**Description of the task:** Put each line of the items below into a Markdown table with the columns No. and Line, numbering the rows in order and leaving out blank lines.
— BEGIN Information supplied —
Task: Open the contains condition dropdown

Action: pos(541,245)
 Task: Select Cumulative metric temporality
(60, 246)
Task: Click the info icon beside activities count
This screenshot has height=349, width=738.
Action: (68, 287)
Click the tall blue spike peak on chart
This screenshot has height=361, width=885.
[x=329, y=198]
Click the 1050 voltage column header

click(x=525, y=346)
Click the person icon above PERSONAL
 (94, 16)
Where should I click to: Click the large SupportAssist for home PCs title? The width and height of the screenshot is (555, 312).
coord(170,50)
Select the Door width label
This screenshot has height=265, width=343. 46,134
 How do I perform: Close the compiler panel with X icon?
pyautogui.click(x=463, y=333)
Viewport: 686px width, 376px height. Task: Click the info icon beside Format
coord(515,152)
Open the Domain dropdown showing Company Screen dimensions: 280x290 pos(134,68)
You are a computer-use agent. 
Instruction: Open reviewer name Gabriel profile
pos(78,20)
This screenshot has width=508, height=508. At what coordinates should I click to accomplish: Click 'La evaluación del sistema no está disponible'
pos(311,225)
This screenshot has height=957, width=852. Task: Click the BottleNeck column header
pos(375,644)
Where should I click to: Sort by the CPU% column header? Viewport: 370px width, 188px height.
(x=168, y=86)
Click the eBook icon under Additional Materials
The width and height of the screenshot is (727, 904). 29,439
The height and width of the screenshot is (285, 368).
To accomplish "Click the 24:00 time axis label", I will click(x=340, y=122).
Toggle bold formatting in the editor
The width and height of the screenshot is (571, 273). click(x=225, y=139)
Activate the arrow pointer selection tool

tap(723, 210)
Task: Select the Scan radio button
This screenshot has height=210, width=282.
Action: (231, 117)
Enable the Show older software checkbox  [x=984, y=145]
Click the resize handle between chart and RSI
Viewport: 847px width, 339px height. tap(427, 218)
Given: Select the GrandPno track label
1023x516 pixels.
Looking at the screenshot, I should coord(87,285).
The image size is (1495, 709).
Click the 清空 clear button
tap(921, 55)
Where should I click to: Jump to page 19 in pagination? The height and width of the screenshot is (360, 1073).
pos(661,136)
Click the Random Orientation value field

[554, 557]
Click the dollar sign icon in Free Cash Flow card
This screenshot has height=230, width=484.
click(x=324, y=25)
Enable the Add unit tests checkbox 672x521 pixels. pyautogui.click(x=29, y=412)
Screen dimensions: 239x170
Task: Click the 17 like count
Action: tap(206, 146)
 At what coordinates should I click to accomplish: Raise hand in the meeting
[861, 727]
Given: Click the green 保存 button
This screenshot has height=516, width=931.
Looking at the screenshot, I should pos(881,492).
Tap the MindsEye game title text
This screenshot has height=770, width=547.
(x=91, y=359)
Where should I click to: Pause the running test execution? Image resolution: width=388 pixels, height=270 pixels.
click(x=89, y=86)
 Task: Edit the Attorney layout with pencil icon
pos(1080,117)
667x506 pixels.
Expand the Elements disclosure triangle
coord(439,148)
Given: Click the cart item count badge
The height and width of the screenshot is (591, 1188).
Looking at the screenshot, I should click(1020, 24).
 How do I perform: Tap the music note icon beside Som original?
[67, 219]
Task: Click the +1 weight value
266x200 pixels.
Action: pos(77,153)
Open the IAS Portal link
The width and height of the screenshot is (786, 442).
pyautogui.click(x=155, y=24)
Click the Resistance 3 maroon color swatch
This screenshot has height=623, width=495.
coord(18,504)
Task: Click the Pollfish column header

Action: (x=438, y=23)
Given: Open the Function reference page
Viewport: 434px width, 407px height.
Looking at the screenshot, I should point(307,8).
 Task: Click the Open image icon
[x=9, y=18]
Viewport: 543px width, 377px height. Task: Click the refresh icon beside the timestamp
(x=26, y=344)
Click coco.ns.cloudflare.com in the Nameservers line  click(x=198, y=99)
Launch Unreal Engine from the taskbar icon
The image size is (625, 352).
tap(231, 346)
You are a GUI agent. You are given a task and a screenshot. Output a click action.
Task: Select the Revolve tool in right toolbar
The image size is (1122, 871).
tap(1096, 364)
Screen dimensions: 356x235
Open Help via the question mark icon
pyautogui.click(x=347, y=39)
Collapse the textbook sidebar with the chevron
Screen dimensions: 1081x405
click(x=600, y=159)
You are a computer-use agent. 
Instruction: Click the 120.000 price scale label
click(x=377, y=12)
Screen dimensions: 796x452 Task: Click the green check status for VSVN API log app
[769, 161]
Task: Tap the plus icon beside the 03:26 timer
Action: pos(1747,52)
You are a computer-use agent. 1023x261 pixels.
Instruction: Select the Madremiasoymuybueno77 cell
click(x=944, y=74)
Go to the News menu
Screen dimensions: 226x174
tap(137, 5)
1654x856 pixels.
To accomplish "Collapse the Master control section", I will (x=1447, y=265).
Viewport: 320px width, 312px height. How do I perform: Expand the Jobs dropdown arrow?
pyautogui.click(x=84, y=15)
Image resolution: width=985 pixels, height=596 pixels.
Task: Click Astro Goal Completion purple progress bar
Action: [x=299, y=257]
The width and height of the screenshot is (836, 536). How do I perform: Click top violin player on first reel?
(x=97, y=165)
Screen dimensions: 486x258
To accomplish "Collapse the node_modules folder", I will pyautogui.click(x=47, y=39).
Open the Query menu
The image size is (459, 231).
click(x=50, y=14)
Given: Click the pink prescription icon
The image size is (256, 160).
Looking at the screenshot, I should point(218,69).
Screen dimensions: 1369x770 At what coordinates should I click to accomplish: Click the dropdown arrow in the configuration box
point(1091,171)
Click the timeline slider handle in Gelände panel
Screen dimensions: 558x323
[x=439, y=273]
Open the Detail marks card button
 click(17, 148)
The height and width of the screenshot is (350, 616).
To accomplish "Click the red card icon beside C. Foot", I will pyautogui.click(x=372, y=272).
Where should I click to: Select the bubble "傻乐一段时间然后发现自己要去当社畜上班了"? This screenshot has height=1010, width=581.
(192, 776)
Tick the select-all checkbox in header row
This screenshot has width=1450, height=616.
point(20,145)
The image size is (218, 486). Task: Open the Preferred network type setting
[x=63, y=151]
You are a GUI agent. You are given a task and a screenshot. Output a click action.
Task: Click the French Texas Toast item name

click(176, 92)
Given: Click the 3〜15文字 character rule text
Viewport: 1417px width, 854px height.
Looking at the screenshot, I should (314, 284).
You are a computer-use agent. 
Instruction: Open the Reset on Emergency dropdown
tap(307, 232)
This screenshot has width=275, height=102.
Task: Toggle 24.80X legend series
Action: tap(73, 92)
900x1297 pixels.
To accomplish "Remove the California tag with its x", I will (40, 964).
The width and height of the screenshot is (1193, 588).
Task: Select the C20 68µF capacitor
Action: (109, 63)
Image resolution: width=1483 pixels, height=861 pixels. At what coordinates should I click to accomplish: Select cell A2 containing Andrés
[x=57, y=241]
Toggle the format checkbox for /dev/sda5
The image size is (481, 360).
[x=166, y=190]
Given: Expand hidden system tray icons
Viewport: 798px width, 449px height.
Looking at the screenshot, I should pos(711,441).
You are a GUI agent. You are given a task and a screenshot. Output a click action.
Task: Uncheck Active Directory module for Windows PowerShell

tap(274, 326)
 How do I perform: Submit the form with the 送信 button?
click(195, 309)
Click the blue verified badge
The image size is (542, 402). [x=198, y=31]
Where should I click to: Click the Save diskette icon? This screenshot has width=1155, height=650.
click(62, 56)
— END Information supplied —
**Worked solution:**
| No. | Line |
|---|---|
| 1 | Task: Open the contains condition dropdown |
| 2 | Action: pos(541,245) |
| 3 |  Task: Select Cumulative metric temporality |
| 4 | (60, 246) |
| 5 | Task: Click the info icon beside activities count |
| 6 | This screenshot has height=349, width=738. |
| 7 | Action: (68, 287) |
| 8 | Click the tall blue spike peak on chart |
| 9 | This screenshot has height=361, width=885. |
| 10 | [x=329, y=198] |
| 11 | Click the 1050 voltage column header |
| 12 | click(x=525, y=346) |
| 13 | Click the person icon above PERSONAL |
| 14 |  (94, 16) |
| 15 | Where should I click to: Click the large SupportAssist for home PCs title? The width and height of the screenshot is (555, 312). |
| 16 | coord(170,50) |
| 17 | Select the Door width label |
| 18 | This screenshot has height=265, width=343. 46,134 |
| 19 |  How do I perform: Close the compiler panel with X icon? |
| 20 | pyautogui.click(x=463, y=333) |
| 21 | Viewport: 686px width, 376px height. Task: Click the info icon beside Format |
| 22 | coord(515,152) |
| 23 | Open the Domain dropdown showing Company Screen dimensions: 280x290 pos(134,68) |
| 24 | You are a computer-use agent.  |
| 25 | Instruction: Open reviewer name Gabriel profile |
| 26 | pos(78,20) |
| 27 | This screenshot has width=508, height=508. At what coordinates should I click to accomplish: Click 'La evaluación del sistema no está disponible' |
| 28 | pos(311,225) |
| 29 | This screenshot has height=957, width=852. Task: Click the BottleNeck column header |
| 30 | pos(375,644) |
| 31 | Where should I click to: Sort by the CPU% column header? Viewport: 370px width, 188px height. |
| 32 | (x=168, y=86) |
| 33 | Click the eBook icon under Additional Materials |
| 34 | The width and height of the screenshot is (727, 904). 29,439 |
| 35 | The height and width of the screenshot is (285, 368). |
| 36 | To accomplish "Click the 24:00 time axis label", I will click(x=340, y=122). |
| 37 | Toggle bold formatting in the editor |
| 38 | The width and height of the screenshot is (571, 273). click(x=225, y=139) |
| 39 | Activate the arrow pointer selection tool |
| 40 | tap(723, 210) |
| 41 | Task: Select the Scan radio button |
| 42 | This screenshot has height=210, width=282. |
| 43 | Action: (231, 117) |
| 44 | Enable the Show older software checkbox  [x=984, y=145] |
| 45 | Click the resize handle between chart and RSI |
| 46 | Viewport: 847px width, 339px height. tap(427, 218) |
| 47 | Given: Select the GrandPno track label |
| 48 | 1023x516 pixels. |
| 49 | Looking at the screenshot, I should coord(87,285). |
| 50 | The image size is (1495, 709). |
| 51 | Click the 清空 clear button |
| 52 | tap(921, 55) |
| 53 | Where should I click to: Jump to page 19 in pagination? The height and width of the screenshot is (360, 1073). |
| 54 | pos(661,136) |
| 55 | Click the Random Orientation value field |
| 56 | [554, 557] |
| 57 | Click the dollar sign icon in Free Cash Flow card |
| 58 | This screenshot has height=230, width=484. |
| 59 | click(x=324, y=25) |
| 60 | Enable the Add unit tests checkbox 672x521 pixels. pyautogui.click(x=29, y=412) |
| 61 | Screen dimensions: 239x170 |
| 62 | Task: Click the 17 like count |
| 63 | Action: tap(206, 146) |
| 64 |  At what coordinates should I click to accomplish: Raise hand in the meeting |
| 65 | [861, 727] |
| 66 | Given: Click the green 保存 button |
| 67 | This screenshot has height=516, width=931. |
| 68 | Looking at the screenshot, I should pos(881,492). |
| 69 | Tap the MindsEye game title text |
| 70 | This screenshot has height=770, width=547. |
| 71 | (x=91, y=359) |
| 72 | Where should I click to: Pause the running test execution? Image resolution: width=388 pixels, height=270 pixels. |
| 73 | click(x=89, y=86) |
| 74 |  Task: Edit the Attorney layout with pencil icon |
| 75 | pos(1080,117) |
| 76 | 667x506 pixels. |
| 77 | Expand the Elements disclosure triangle |
| 78 | coord(439,148) |
| 79 | Given: Click the cart item count badge |
| 80 | The height and width of the screenshot is (591, 1188). |
| 81 | Looking at the screenshot, I should click(1020, 24). |
| 82 |  How do I perform: Tap the music note icon beside Som original? |
| 83 | [67, 219] |
| 84 | Task: Click the +1 weight value |
| 85 | 266x200 pixels. |
| 86 | Action: pos(77,153) |
| 87 | Open the IAS Portal link |
| 88 | The width and height of the screenshot is (786, 442). |
| 89 | pyautogui.click(x=155, y=24) |
| 90 | Click the Resistance 3 maroon color swatch |
| 91 | This screenshot has height=623, width=495. |
| 92 | coord(18,504) |
| 93 | Task: Click the Pollfish column header |
| 94 | Action: (x=438, y=23) |
| 95 | Given: Open the Function reference page |
| 96 | Viewport: 434px width, 407px height. |
| 97 | Looking at the screenshot, I should point(307,8). |
| 98 |  Task: Click the Open image icon |
| 99 | [x=9, y=18] |
| 100 | Viewport: 543px width, 377px height. Task: Click the refresh icon beside the timestamp |
| 101 | (x=26, y=344) |
| 102 | Click coco.ns.cloudflare.com in the Nameservers line  click(x=198, y=99) |
| 103 | Launch Unreal Engine from the taskbar icon |
| 104 | The image size is (625, 352). |
| 105 | tap(231, 346) |
| 106 | You are a GUI agent. You are given a task and a screenshot. Output a click action. |
| 107 | Task: Select the Revolve tool in right toolbar |
| 108 | The image size is (1122, 871). |
| 109 | tap(1096, 364) |
| 110 | Screen dimensions: 356x235 |
| 111 | Open Help via the question mark icon |
| 112 | pyautogui.click(x=347, y=39) |
| 113 | Collapse the textbook sidebar with the chevron |
| 114 | Screen dimensions: 1081x405 |
| 115 | click(x=600, y=159) |
| 116 | You are a computer-use agent.  |
| 117 | Instruction: Click the 120.000 price scale label |
| 118 | click(x=377, y=12) |
| 119 | Screen dimensions: 796x452 Task: Click the green check status for VSVN API log app |
| 120 | [769, 161] |
| 121 | Task: Tap the plus icon beside the 03:26 timer |
| 122 | Action: pos(1747,52) |
| 123 | You are a computer-use agent. 1023x261 pixels. |
| 124 | Instruction: Select the Madremiasoymuybueno77 cell |
| 125 | click(x=944, y=74) |
| 126 | Go to the News menu |
| 127 | Screen dimensions: 226x174 |
| 128 | tap(137, 5) |
| 129 | 1654x856 pixels. |
| 130 | To accomplish "Collapse the Master control section", I will (x=1447, y=265). |
| 131 | Viewport: 320px width, 312px height. How do I perform: Expand the Jobs dropdown arrow? |
| 132 | pyautogui.click(x=84, y=15) |
| 133 | Image resolution: width=985 pixels, height=596 pixels. |
| 134 | Task: Click Astro Goal Completion purple progress bar |
| 135 | Action: [x=299, y=257] |
| 136 | The width and height of the screenshot is (836, 536). How do I perform: Click top violin player on first reel? |
| 137 | (x=97, y=165) |
| 138 | Screen dimensions: 486x258 |
| 139 | To accomplish "Collapse the node_modules folder", I will pyautogui.click(x=47, y=39). |
| 140 | Open the Query menu |
| 141 | The image size is (459, 231). |
| 142 | click(x=50, y=14) |
| 143 | Given: Click the pink prescription icon |
| 144 | The image size is (256, 160). |
| 145 | Looking at the screenshot, I should point(218,69). |
| 146 | Screen dimensions: 1369x770 At what coordinates should I click to accomplish: Click the dropdown arrow in the configuration box |
| 147 | point(1091,171) |
| 148 | Click the timeline slider handle in Gelände panel |
| 149 | Screen dimensions: 558x323 |
| 150 | [x=439, y=273] |
| 151 | Open the Detail marks card button |
| 152 |  click(17, 148) |
| 153 | The height and width of the screenshot is (350, 616). |
| 154 | To accomplish "Click the red card icon beside C. Foot", I will pyautogui.click(x=372, y=272). |
| 155 | Where should I click to: Select the bubble "傻乐一段时间然后发现自己要去当社畜上班了"? This screenshot has height=1010, width=581. |
| 156 | (192, 776) |
| 157 | Tick the select-all checkbox in header row |
| 158 | This screenshot has width=1450, height=616. |
| 159 | point(20,145) |
| 160 | The image size is (218, 486). Task: Open the Preferred network type setting |
| 161 | [x=63, y=151] |
| 162 | You are a GUI agent. You are given a task and a screenshot. Output a click action. |
| 163 | Task: Click the French Texas Toast item name |
| 164 | click(176, 92) |
| 165 | Given: Click the 3〜15文字 character rule text |
| 166 | Viewport: 1417px width, 854px height. |
| 167 | Looking at the screenshot, I should (314, 284). |
| 168 | You are a computer-use agent.  |
| 169 | Instruction: Open the Reset on Emergency dropdown |
| 170 | tap(307, 232) |
| 171 | This screenshot has width=275, height=102. |
| 172 | Task: Toggle 24.80X legend series |
| 173 | Action: tap(73, 92) |
| 174 | 900x1297 pixels. |
| 175 | To accomplish "Remove the California tag with its x", I will (40, 964). |
| 176 | The width and height of the screenshot is (1193, 588). |
| 177 | Task: Select the C20 68µF capacitor |
| 178 | Action: (109, 63) |
| 179 | Image resolution: width=1483 pixels, height=861 pixels. At what coordinates should I click to accomplish: Select cell A2 containing Andrés |
| 180 | [x=57, y=241] |
| 181 | Toggle the format checkbox for /dev/sda5 |
| 182 | The image size is (481, 360). |
| 183 | [x=166, y=190] |
| 184 | Given: Expand hidden system tray icons |
| 185 | Viewport: 798px width, 449px height. |
| 186 | Looking at the screenshot, I should pos(711,441). |
| 187 | You are a GUI agent. You are given a task and a screenshot. Output a click action. |
| 188 | Task: Uncheck Active Directory module for Windows PowerShell |
| 189 | tap(274, 326) |
| 190 |  How do I perform: Submit the form with the 送信 button? |
| 191 | click(195, 309) |
| 192 | Click the blue verified badge |
| 193 | The image size is (542, 402). [x=198, y=31] |
| 194 | Where should I click to: Click the Save diskette icon? This screenshot has width=1155, height=650. |
| 195 | click(62, 56) |